SAN FRANCISCO — In his earliest days as the Giants’ president of baseball operations, Farhan Zaidi took great care to avoid using the word “rebuild” to describe his approach to shaping the team’s 40-man roster.
Zaidi didn’t believe the Giants needed to purge their core, tank for a top draft pick or trade all of their most productive players for prospects. Instead the former Dodgers general manager searched for value on the margins of the roster, churned through inexperienced players in need of an extended opportunity and focused on building a player development infrastructure that extended deep into the Giants’ big league clubhouse.
In other words, he looked for players such as Anthony DeSclafani.
Following a disappointing 2020 season in which the veteran Reds starter was limited to just 33 2/3 innings due to injuries and poor performance, DeSclafani hit free agency and sought to re-establish his value with a new organization.
Considering the Giants’ recent track record and the clear path for DeSclafani to become a key contributor, San Francisco represented the perfect situation.
Nearly a year after the right-hander signed a one-year, $6 million deal with the Giants, the two sides committed to a reunion as DeSclafani signed a three-year, $36 million contract that will pay him $12 million annually through 2024.
“He obviously had a really nice year for us, and beyond his individual stats, we were 21-10 in games that he started,” Zaidi said. “So the team had a lot of success when he took the ball, which obviously is of the ultimate importance.”
As a six-year major league veteran, DeSclafani didn’t fall into the category of inexperienced players looking for their big break. He was instead the type of pitcher who figured to benefit from joining a Giants team with well-regarded pitching coaches including Brian Bannister and Andrew Bailey, an advanced approach to helping players benefit from analytics and a spot in its rotation that would belong to him as long as DeSclafani remained healthy.
Upon joining the Giants in 2021, DeSclafani made his slider his most-used pitch for the first time in his career while his sinker was more effective than it’s ever been.
“At a time when you see a lot of four-seam and curveball mixes in the game and an emphasis on swings and misses, our pitching staff benefitted from some different looks and relying on the defense,” Zaidi said. “That definitely fed into the success that Anthony and some others had.”

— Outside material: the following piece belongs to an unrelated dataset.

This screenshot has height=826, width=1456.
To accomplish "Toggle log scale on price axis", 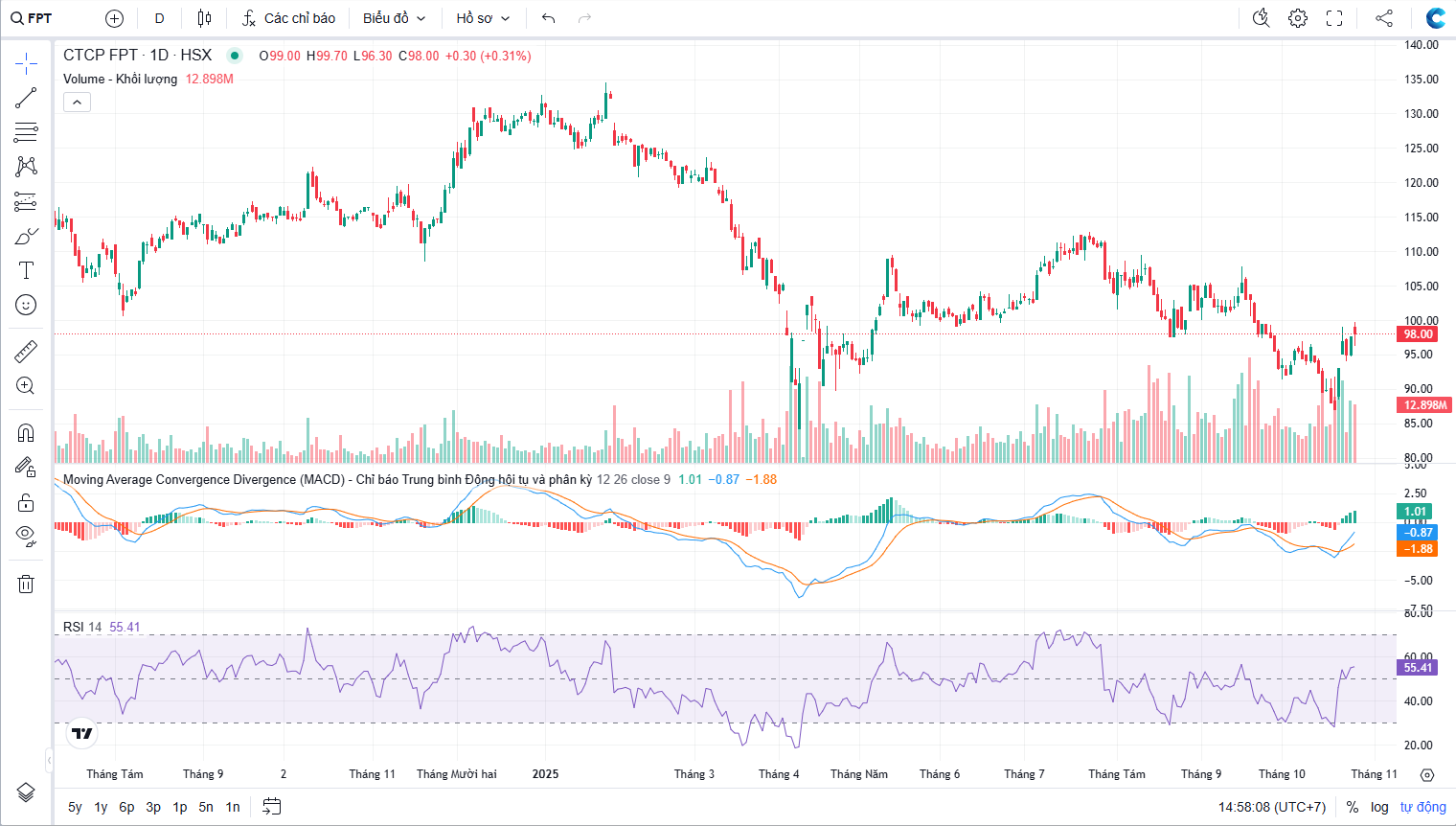I will [1379, 807].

DeSclafani turned out to be a natural fit in San Francisco, where he posted a career-best 3.17 ERA while allowing a career-low 7.6 hits per nine innings. For a team that entered the week with only one proven starting pitcher, Logan Webb, under contract, re-signing DeSclafani was an easy call.
“If we get three seasons from Anthony like his 2021 season, we’ll be pretty happy with that,” Zaidi said. “But in talking to Anthony and talking to our pitching coaches, there’s still room for improvement and that’s a constant theme in our clubhouse and around our organization.”
After the Giants won a franchise-record 107 games, the decision to re-sign DeSclafani also represents a subtle shift in approach from Zaidi, the architect of the team’s plans. The era of consistent roster churn might be over as Zaidi, general manager Scott Harris and manager Gabe Kapler have spoken publicly about their desire to bring back more of the Giants’ top contributors.
Moments after the Giants announced their deal with DeSclafani, multiple reports indicated the club is close to re-signing Alex Wood, who was another valuable member of the 2021 rotation, to a multi-year deal. Much like DeSclafani, Wood signed a one-year contract in San Francisco hoping to reap the benefits of a favorable opportunity and finished his season with a desire to return.
The signing of DeSclafani and a potential deal involving Wood are just the latest signals from Zaidi and Harris that they believe the 2021 season was the start of a special run.
One of the earliest signs came when the Giants extended veteran shortstop Brandon Crawford on a two-year, $32 million deal in mid-August and prior to Monday, the most recent came when first baseman Brandon Belt accepted the club’s one-year, $18.4 million qualifying offer to return in 2022. Opportunities for inexperienced players and veterans coming off rough seasons that were abundant in 2019 and even 2020 appear to be drying up, particularly as Giants executives preach about the value of roster continuity.
To clear a 40-man roster spot for DeSclafani, the Giants designated outfielder Alex Dickerson for assignment. A centerpiece of the team’s lineup in 2019 and the second half of the truncated 2020 season, Dickerson wasn’t consistent enough this year for the Giants to commit to tendering the arbitration-eligible slugger a contract for next year.
Since Zaidi was hired in November, 2018, the Giants have helped players from DeSclafani to Dickerson come closer to reaching their full potential, all while improving their overall talent level and depth. After winning their first National League West title since 2012, the Giants are well past the point where a rebuild might have made sense.
As the Giants showed Monday, it’s time to re-invest in the players that made their success possible.